The Story Behind the Photograph of a Priest Holding a Wounded Soldier in the 1962 Venezuelan Insurrection

Father Luis Manuel Padilla holding a wounded government rifleman shot down in the streets of Puerto Cabello, Venezuela, during a bloody revolt against President Betancourt in June 1962. More than 200 were killed before rebels were beaten. This photo won the 1963 Pulitzer Prize for Héctor Rondón Lovera.

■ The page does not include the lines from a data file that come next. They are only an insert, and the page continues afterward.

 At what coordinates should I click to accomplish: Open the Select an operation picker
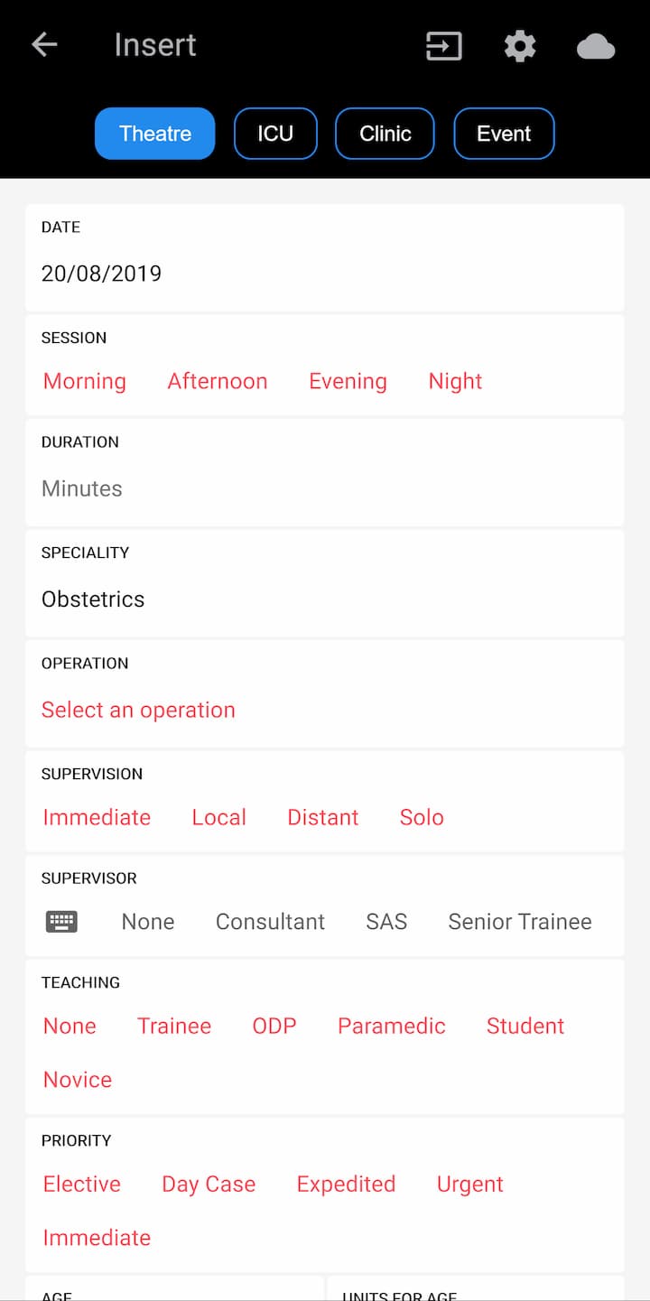click(x=138, y=711)
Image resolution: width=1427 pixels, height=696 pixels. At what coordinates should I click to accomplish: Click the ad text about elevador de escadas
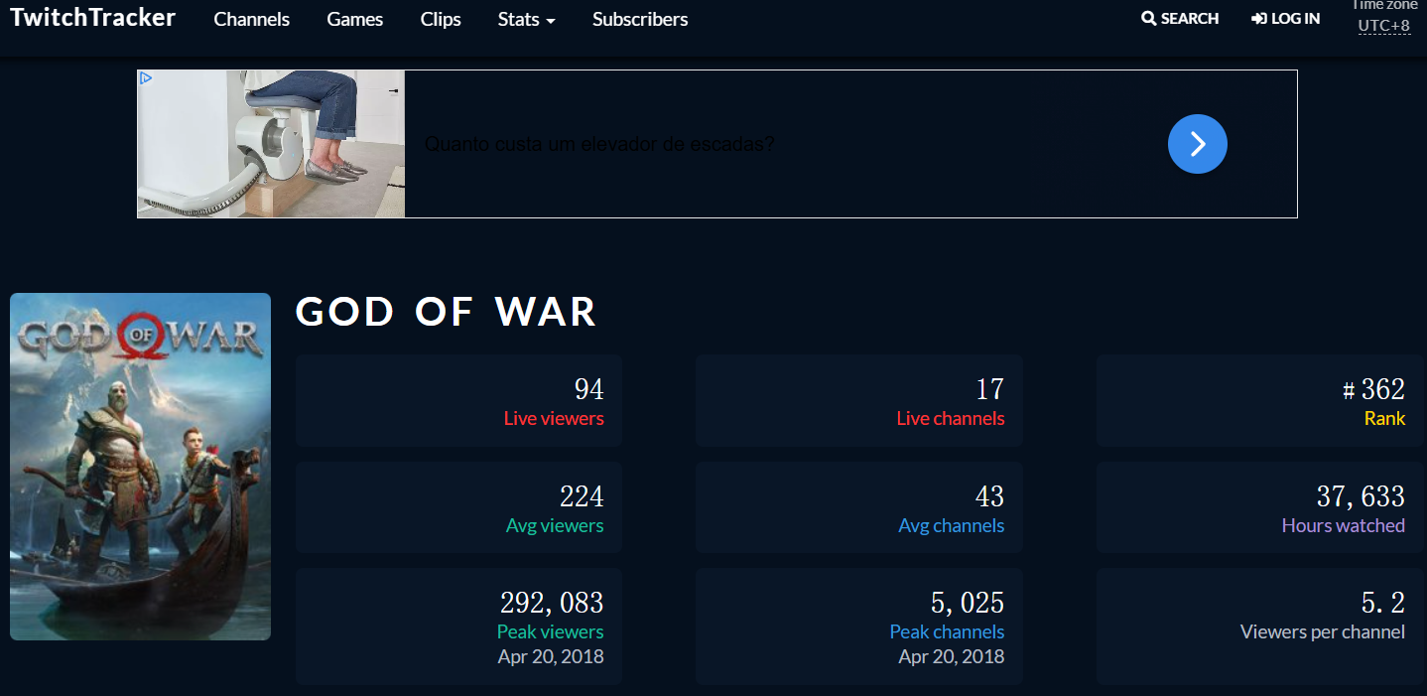coord(599,144)
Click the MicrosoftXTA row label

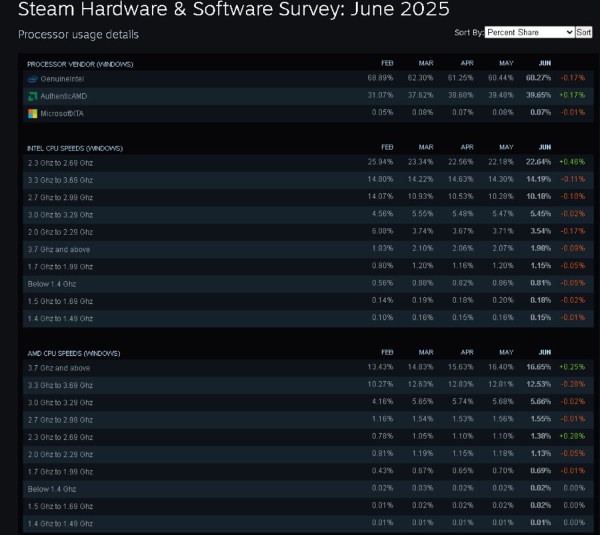[x=62, y=114]
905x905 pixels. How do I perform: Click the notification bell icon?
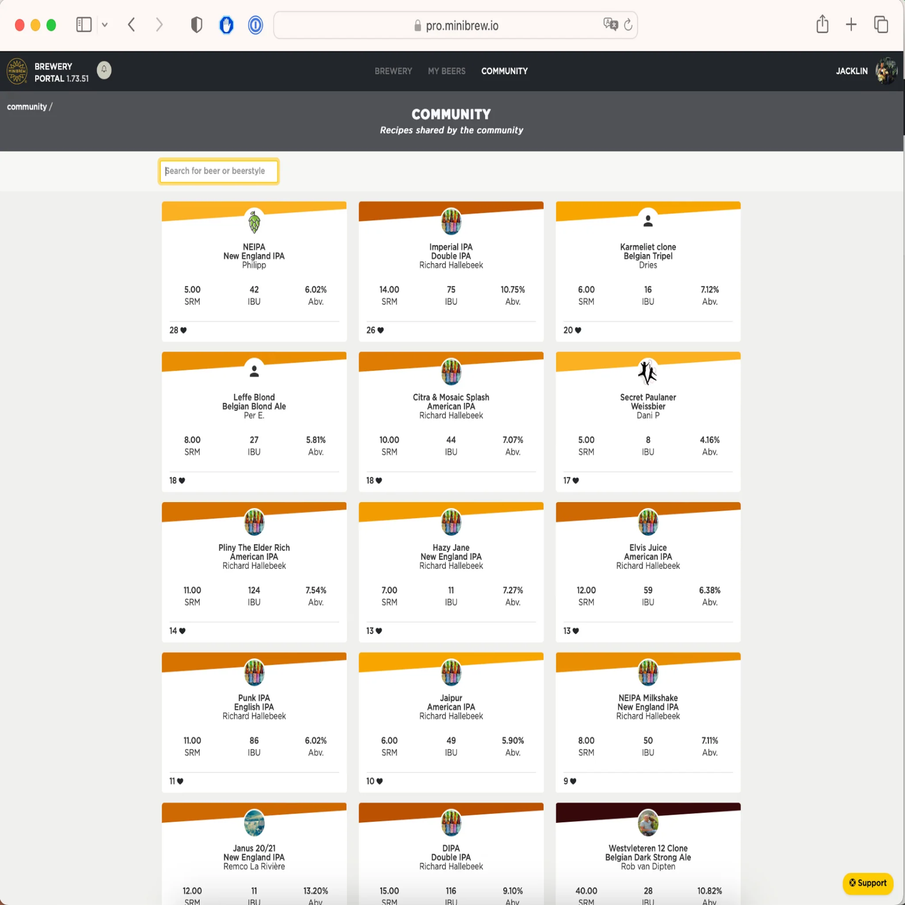(104, 70)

“Aid from the Padre,” 1962.

On June 4, 1962, Venezuelan photographer Héctor Rondón Lovera covered the El Porteñazo military rebellion in the city of Puerto Cabello. While he took many compelling scenes during the short-lived conflict, the most poignant of them all was his photograph above of Navy chaplain Luis Manuel Padilla clutching a wounded soldier who was also holding onto him as he tried to pull himself up. Despite the sniper fire flying around the area, Padillo was reportedly walking around and giving last rites to dying soldiers.
“I found myself in solid lead for forty-five minutes… I was flattened against the wall while bullets were flying, when the priest appeared. The truth is, I don’t know how I took those pictures, lying on the ground.” – Lovera later said that he was unsure how he managed to take the pictures.
From the Venezuelan capital of Caracas, Lovera traveled 60 miles (97 km) to Puerto Cabello and arrived just in time to witness the entrance of government tanks in the city. Lovera had to avoid the line of fire by lying flat, so how he managed to capture the poignant scene above is a story in itself. For his iconic snap entitled “Aid from a Padre,” Lovera earned the World Press Photo of the Year in 1962, and also inspired American painter Norman Rockwell for his 1965 “Southern Justice” painting.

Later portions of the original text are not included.